Introduced March 5, 2025 by Haley Stevens · Last progress March 5, 2025
The bill directs federal funds and technical coordination to expand wireless and other EV charging—boosting jobs, cleaner air, and access for many communities—while raising upfront costs, complexity, and fiscal demands that may disadvantage smaller or underfunded localities and slow near‑term wired charging expansion.
Local, State, Tribal governments, transit agencies, small businesses, and communities receive federal grants and a $250 million appropriation (available until expended) that expand charging infrastructure and enable projects to start and be completed.
Urban and rural residents experience reduced tailpipe pollution and improved local air quality as expanded charging and electrified fleets support greater EV adoption.
Workers and domestic manufacturers benefit from new construction, installation, maintenance, workforce training, prevailing wages, and Buy America requirements that boost U.S. jobs and supply chains.
Taxpayers and project sponsors face higher upfront costs because Buy America, prevailing‑wage rules, and the higher cost of wireless technologies can raise project prices, potentially reducing the number of projects funded or increasing local matching burdens.
Prioritizing wireless/dynamic charging risks diverting funding and attention away from widely deployed wired charging, which could slow near‑term expansion of standard public charging access.
Smaller, rural, Tribal communities, nonprofits, and small businesses may be disadvantaged by the 20% matching requirement, $25 million per‑award cap, and competitive application rules that favor better‑resourced applicants, worsening access inequities.
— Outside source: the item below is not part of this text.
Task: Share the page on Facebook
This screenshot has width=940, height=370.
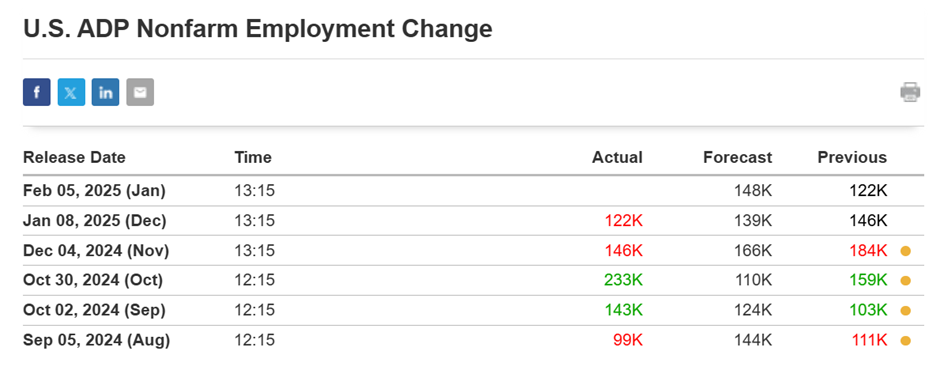Action: tap(37, 92)

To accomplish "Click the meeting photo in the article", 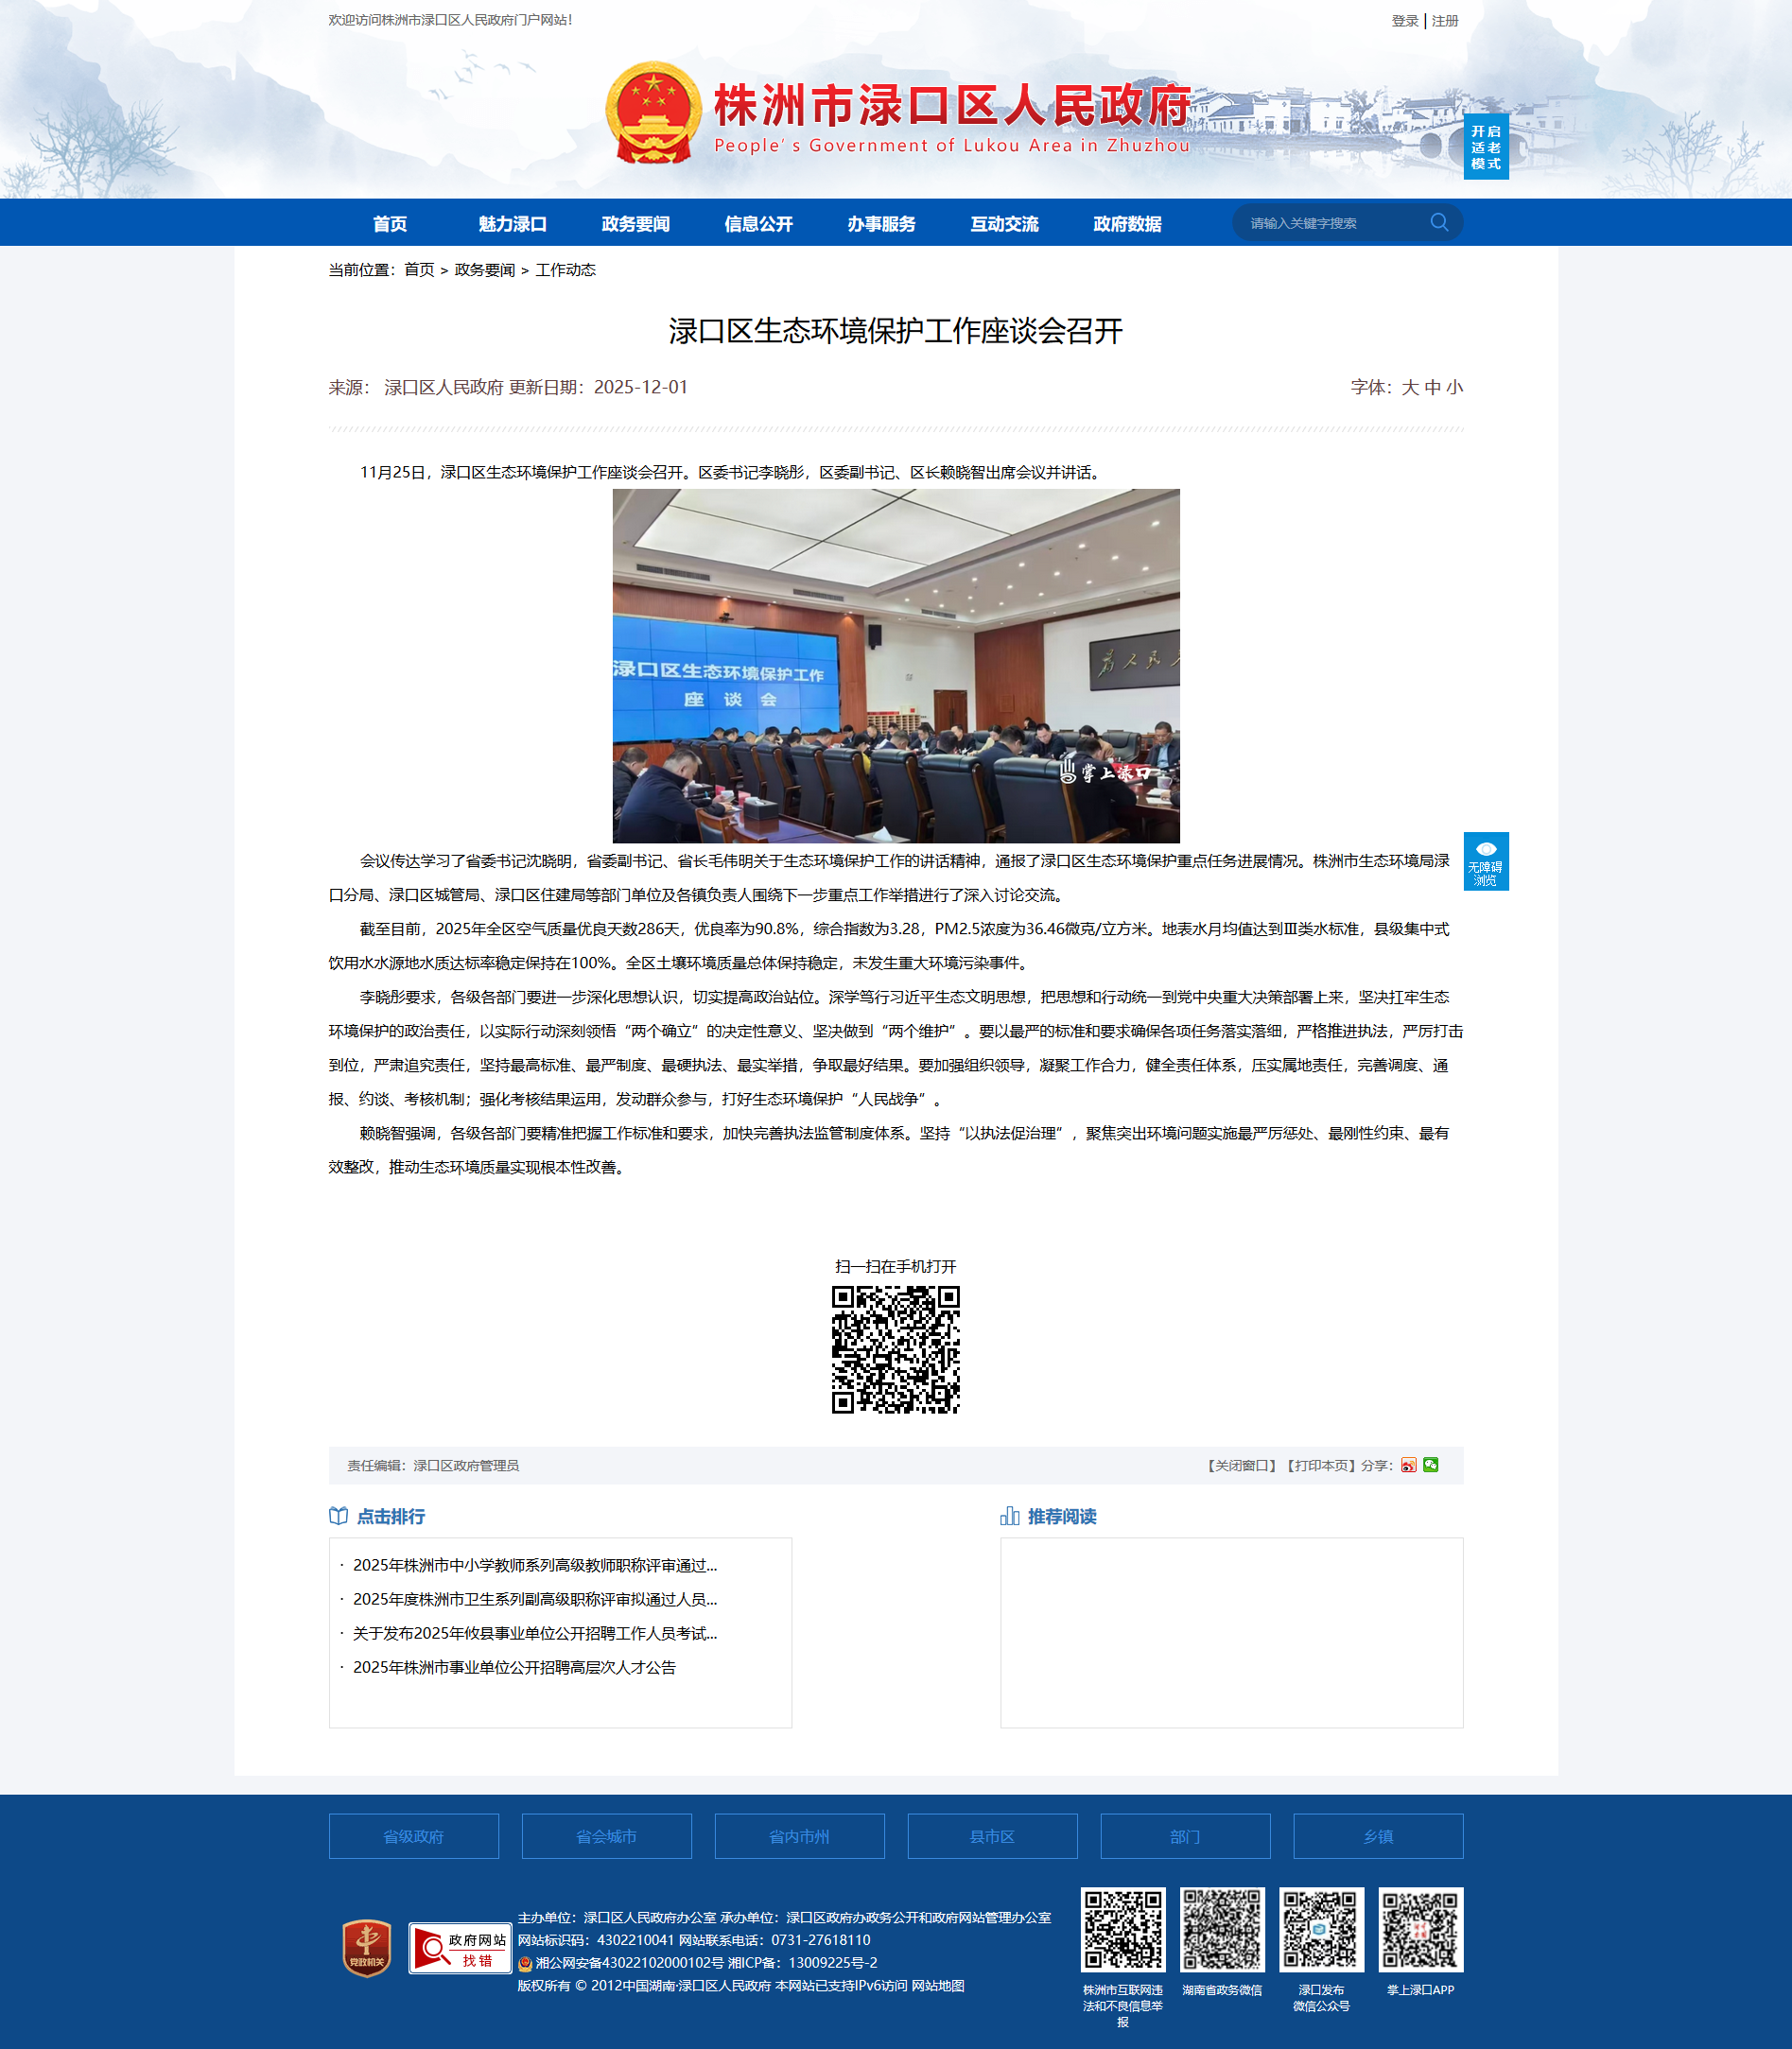I will tap(895, 665).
Based on analysis of 9 sections of legislative text.
Creates a competitive federal grant program with $250M to fund wireless EV charging infrastructure, with up to 80% federal cost-share and $25M cap per grant.
Creates a new federal competitive grant program to fund construction, installation, improvement, and testing of wireless electric vehicle (EV) charging infrastructure and related technologies. The program funds wireless charging along roads, in parking lots, airports, and ports; prioritizes projects for light-, medium-, and heavy-duty vehicles, fleets, and public transit; and authorizes $250 million with grants covering up to 80% of project costs and a $25 million cap per grant. Award decisions must consider safety, interoperability, energy efficiency, equity, Buy America rules, and Davis-Bacon prevailing wages; the administering department must publish annual progress reports and may provide technical assistance and workforce development support.